Collected data
=== Begin Enclosure ===
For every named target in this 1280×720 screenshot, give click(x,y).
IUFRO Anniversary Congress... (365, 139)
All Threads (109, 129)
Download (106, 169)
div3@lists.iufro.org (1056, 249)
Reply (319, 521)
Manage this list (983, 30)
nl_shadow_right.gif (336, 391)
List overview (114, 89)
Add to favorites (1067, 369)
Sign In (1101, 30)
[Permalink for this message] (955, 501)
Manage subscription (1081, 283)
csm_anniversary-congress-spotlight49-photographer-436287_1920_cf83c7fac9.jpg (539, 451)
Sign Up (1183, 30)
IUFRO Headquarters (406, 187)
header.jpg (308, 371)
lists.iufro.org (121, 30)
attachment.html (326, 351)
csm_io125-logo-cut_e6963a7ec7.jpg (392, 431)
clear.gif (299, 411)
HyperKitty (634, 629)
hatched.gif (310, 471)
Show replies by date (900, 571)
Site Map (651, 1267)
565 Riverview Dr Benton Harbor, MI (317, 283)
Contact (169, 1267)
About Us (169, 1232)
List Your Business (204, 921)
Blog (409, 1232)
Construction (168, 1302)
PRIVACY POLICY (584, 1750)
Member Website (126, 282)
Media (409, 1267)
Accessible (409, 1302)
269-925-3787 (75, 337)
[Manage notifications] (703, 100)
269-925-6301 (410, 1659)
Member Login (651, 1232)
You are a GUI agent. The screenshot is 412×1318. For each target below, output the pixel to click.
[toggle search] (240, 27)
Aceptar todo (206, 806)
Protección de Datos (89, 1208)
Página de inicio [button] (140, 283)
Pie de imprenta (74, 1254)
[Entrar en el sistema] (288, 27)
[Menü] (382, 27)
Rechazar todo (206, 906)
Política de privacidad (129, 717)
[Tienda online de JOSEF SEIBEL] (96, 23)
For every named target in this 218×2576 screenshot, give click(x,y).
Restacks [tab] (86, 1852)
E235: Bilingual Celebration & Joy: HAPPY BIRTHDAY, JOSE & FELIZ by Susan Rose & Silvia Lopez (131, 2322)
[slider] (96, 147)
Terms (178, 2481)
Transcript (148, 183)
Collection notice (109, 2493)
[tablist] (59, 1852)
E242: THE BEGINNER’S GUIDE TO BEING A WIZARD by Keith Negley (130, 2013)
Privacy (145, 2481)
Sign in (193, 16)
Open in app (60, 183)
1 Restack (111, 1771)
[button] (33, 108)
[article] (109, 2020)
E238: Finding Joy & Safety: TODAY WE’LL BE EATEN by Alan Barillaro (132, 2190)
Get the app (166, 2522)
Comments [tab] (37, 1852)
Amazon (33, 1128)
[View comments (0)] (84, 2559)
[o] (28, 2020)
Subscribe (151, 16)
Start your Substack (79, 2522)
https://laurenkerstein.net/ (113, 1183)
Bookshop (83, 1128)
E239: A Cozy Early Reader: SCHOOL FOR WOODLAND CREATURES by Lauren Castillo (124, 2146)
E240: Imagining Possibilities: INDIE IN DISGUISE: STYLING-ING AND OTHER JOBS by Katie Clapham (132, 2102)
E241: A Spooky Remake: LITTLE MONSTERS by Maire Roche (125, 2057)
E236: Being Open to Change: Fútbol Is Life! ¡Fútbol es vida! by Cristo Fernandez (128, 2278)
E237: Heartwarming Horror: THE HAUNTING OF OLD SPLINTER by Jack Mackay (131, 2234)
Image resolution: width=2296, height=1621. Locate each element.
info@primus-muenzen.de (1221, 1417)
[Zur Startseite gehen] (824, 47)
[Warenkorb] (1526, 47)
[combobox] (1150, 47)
=== End Enclosure ===
- PROBLEM DESCRIPTION
Give the number of lines in the records that contain the string "lists", and nothing besides.

- RESULT OF THE EXERCISE
2